These tall pine trees are yours. You have sovereignty over them, to use a word that is just now sweet in the American mouth. You may do anything you like with them. They are older than you, I should guess, and in the order of nature they will long outlive you; for aught I know, also, it may be true, what Thoreau said (profanely, as some thought), that they will go to as high a heaven; but for the time being they have no rights that you are under the slightest obligation to consider. You may kill them to-morrow, and nobody will accuse you of murder. You may turn all their beauty to ashes, and it will be nobody’s business to remonstrate. The trees are yours.

I hope, notwithstanding, that you do not quite think so. I would rather believe that you look upon your so-called proprietorship as little more than a convenient legal fiction; of use, possibly, against human trespassers, but having no force as against the right of the trees to live a tree’s life and fulfill a tree’s end.

One of them, I perceive, is dead already. Like many a human being we have known, it had a poor start; no more than “half a chance,” as the saying goes. It struck root on a ledge, in a cleft of rock, and after a struggle of twenty or thirty years has found the conditions too hard for it. Its neighbors all appear to be doing well, with the exception of one that had its upper half blown away a few years ago by a disrespectful wind. The wind is an anarchist; it bloweth where it listeth, with small regard for human sovereignty.

Your land, to my eye, is of a piece with all the land round about; or it would be, only for its tall gray cliff. That is indeed a beauty, a true distinction; not so tall as it was forty or fifty years ago, of course, but still a brave and picturesque sight. I should like the illusion of owning a thing like that myself. And the brook just beyond, so narrow and so lively,—that, too, you may reasonably be proud of, though it is nothing but a wet-weather stream, coming from the hill and tumbling musically downward into Dyer’s Run, past one boulder and another, from late autumn till late spring, and then going dry. You have only pleasant memories of it, for you were oftenest here in the wet season. It has always been one of your singularities, I remember, to be less in the woods in summer than at other times.

Now you have crossed your own boundary; but who would know it? You yourself seem not to feel the transition. The wood is one; and really it is all yours, as it is any man’s who has eyes to enjoy it. Appreciation is ownership.

So you go on, pausing here and there to admire a lichen-covered boulder or stump (there is nothing prettier, look where you will), a cluster of ferns, a few sprouts of holly, a sprinkling of pyrola leaves (green with the greenness of all the summers of the world), or a bed of fruit-bespangled partridge-berry vine, till by and by you begin to feel the overshadowing, illusion-dispelling, soul-absorbing presence of the wood itself. The voice of eternity is speaking in the pine leaves. Your own identity slips away from you as you listen. You are part of the whole; nay, you are not so much a part of it as lost in it. The raindrop has fallen into the sea. For a moment you seem almost to divine a meaning in that bold, pantheistical, much neglected scripture, “That God may be all in all.”

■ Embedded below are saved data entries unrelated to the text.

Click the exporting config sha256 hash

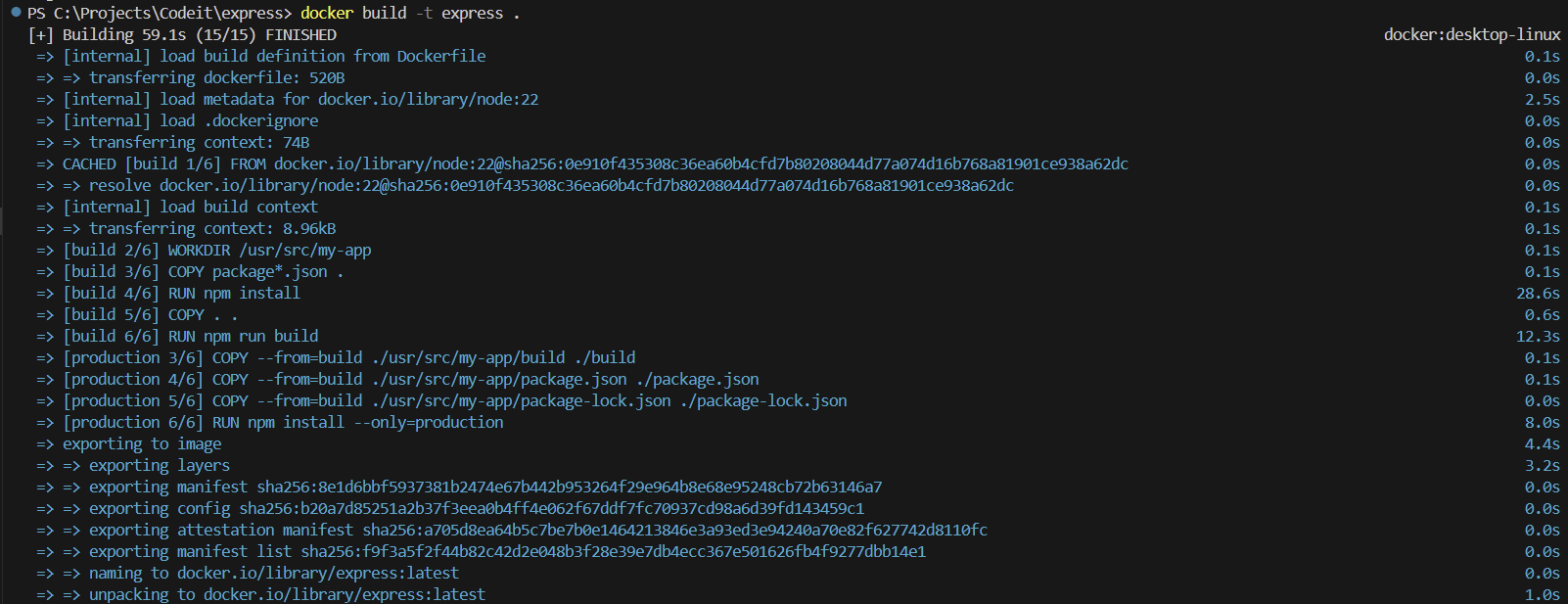point(552,508)
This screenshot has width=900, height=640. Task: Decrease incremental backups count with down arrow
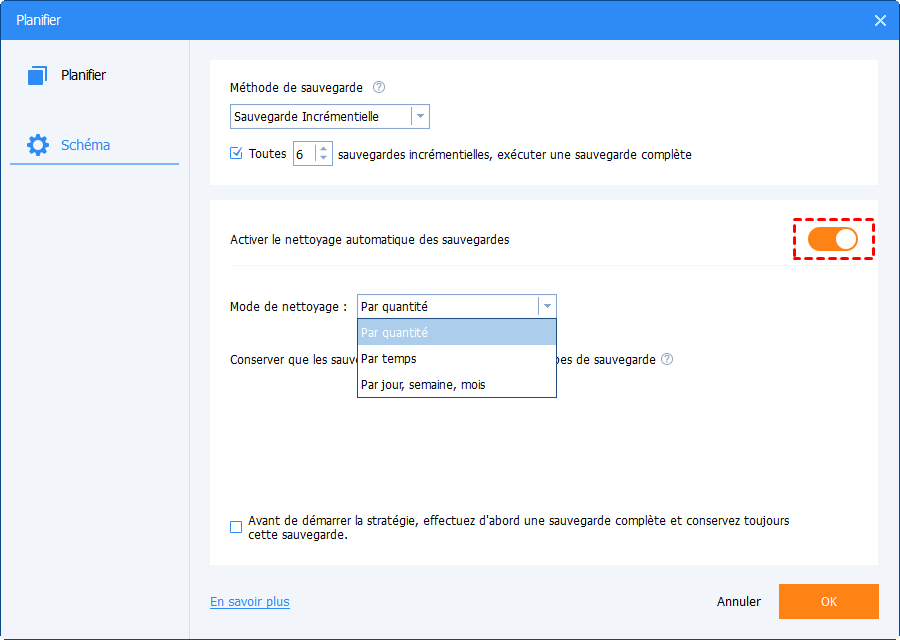pyautogui.click(x=324, y=158)
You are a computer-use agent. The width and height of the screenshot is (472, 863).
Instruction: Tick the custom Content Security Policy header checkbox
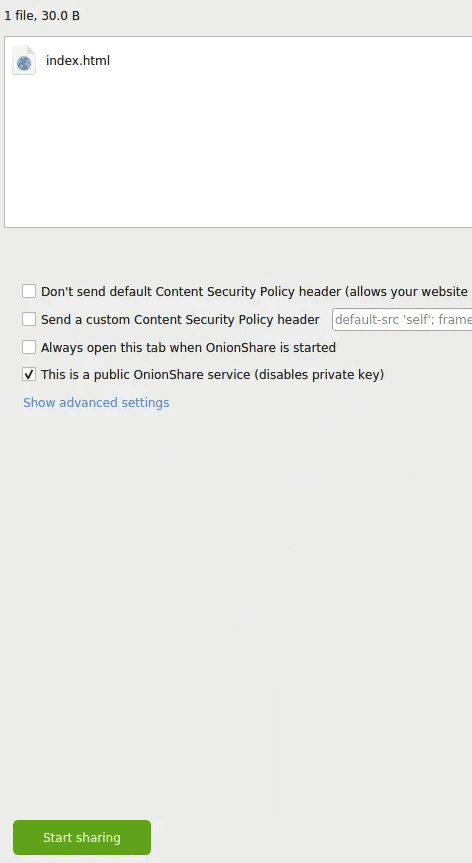(x=29, y=319)
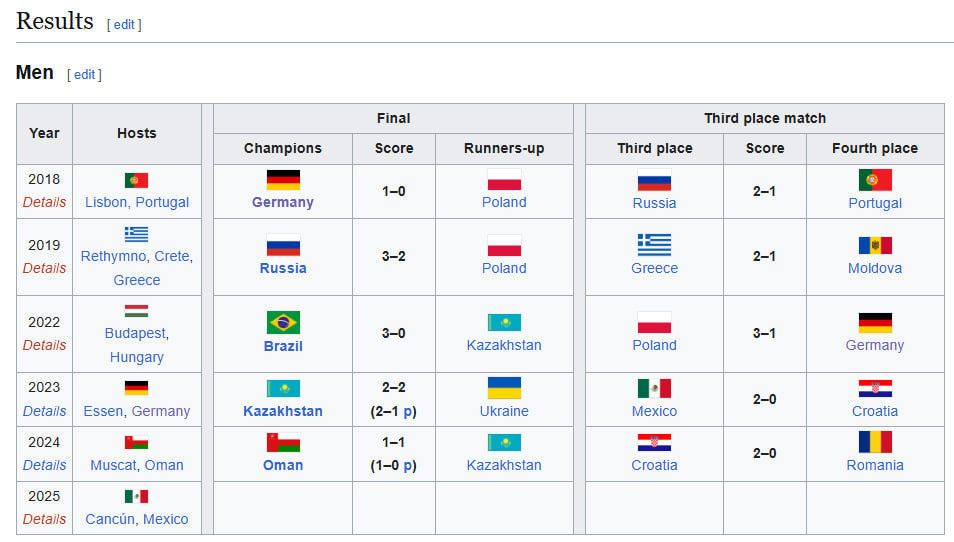This screenshot has height=542, width=954.
Task: Click the Mexico flag in Third place column
Action: point(654,388)
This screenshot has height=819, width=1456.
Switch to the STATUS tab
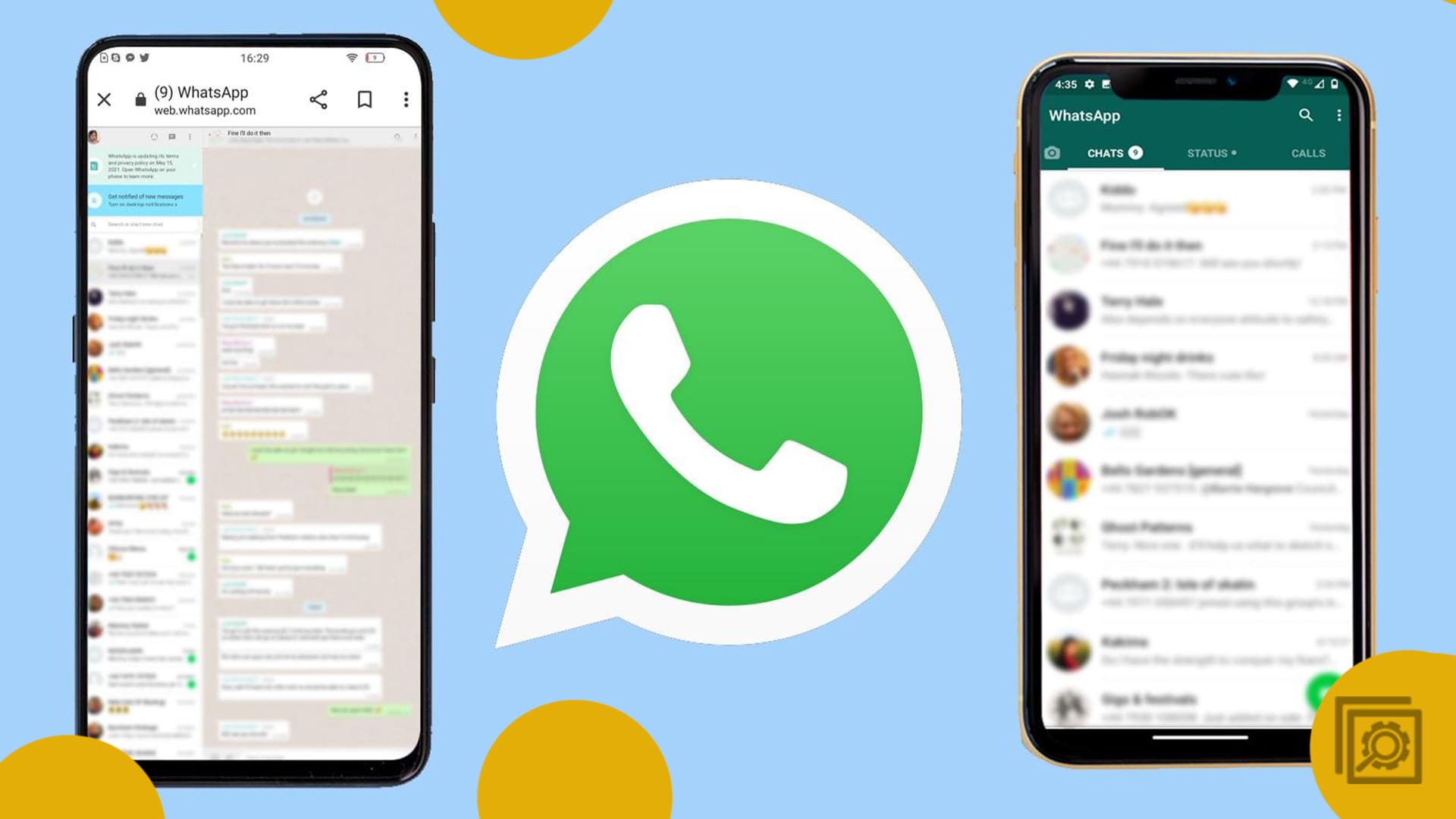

For a moment only. Then a cord snaps, and you come back to your puny self and its limitations. You are looking at this and that, just as before. A chickadee chirps, and you answer him. You are you again, a man who used to be a boy. These are the old paths, and you are still in the body. You will prove it an hour hence at the dinner-table.

THE PROSPERITY OF A WALK

A bird lover’s daily rations during a New England winter are somewhat like Robinson Crusoe’s on his island in the wet season. “I eat a bunch of raisins for my breakfast,” he says, “a piece of goat’s flesh or of the turtle for my dinner, and two or three of the turtle’s eggs for my supper.” Such a fare was ample for health, perhaps; and probably every item of it was sufficiently appetizing, in itself considered; but after the first week or two it must have begun to smack of monotony. The castaway might have complained with some of old, “My soul loatheth this light bread.” He might have complained, I say; I do not remember that he did. What I do remember is that when, moved by pious feeling, he was on the point of thanking God for having brought him to that place, he suddenly restrained himself, or an influence from without restrained him. “I know not what it was,” he says, “but something shocked my mind at that thought, and I durst not speak the words. ‘How canst thou be such a hypocrite?’ said I.”

So I imagine that most bird-gazing men would hesitate to thank the Divine Providence for a northern winter, with its rigors, its inordinate length, and its destitution. They put up with it, make the best of it, grumble over it as politely as may be; but they are not so piously false-tongued as to profess that they like it.